**TEXT SECTION**:
+---+

# Anyone tried ISC N1 coilovers?



## CHEVYCRUZE RS (Mar 29, 2011)

I heard a lot of reviews on ksport, I have DGR's track kit myself, talked to someone with the new blisteins might even want a new kit myself..... Haven't heard too much about the N1 kit though, keep me posted!!


----------



## SneakerFix (Jul 28, 2013)

If it's a 32way its all pretty much the same.


----------



## 170-3tree (Nov 4, 2014)

I'm just waiting for real world reviews on the different models. Other than ksport and CX. KW st and bilstiens have my attention for now.


----------



## cruzinred92 (Dec 4, 2013)

They are the 32 adjustable ones and look good to me. Have been doing some research on them and think when I get the $ together I'm going to give them the good ol college try lol. Was told by a buddy to just stay away from the cxracing coilovers as they will go bust in about a year or 2. Looking at picking up a suv for my wife as we just had out 2nd kid and the cruze got very small very quick. The cruze will then sit in the garage most of the time and become my little fun car lol. Got a few things I'm looking at doing for 2015. Going to start a build thread soon if all goes well.

+---+

**GIVEN TASK 1**:
In the coilover thread, what warning did cruzinred92 get from a buddy about the cxracing coilovers?

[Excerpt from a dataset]

+---+

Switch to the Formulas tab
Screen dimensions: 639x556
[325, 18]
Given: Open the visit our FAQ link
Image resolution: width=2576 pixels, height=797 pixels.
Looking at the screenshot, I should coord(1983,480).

+---+

**GIVEN TASK 2**:
Duplicate the records above line for line, with no changes.

**COMPLETE RESPONSE 1**:
To stay away from them because they will go bust in about a year or two.

**COMPLETE RESPONSE 2**:
Switch to the Formulas tab
Screen dimensions: 639x556
[325, 18]
Given: Open the visit our FAQ link
Image resolution: width=2576 pixels, height=797 pixels.
Looking at the screenshot, I should coord(1983,480).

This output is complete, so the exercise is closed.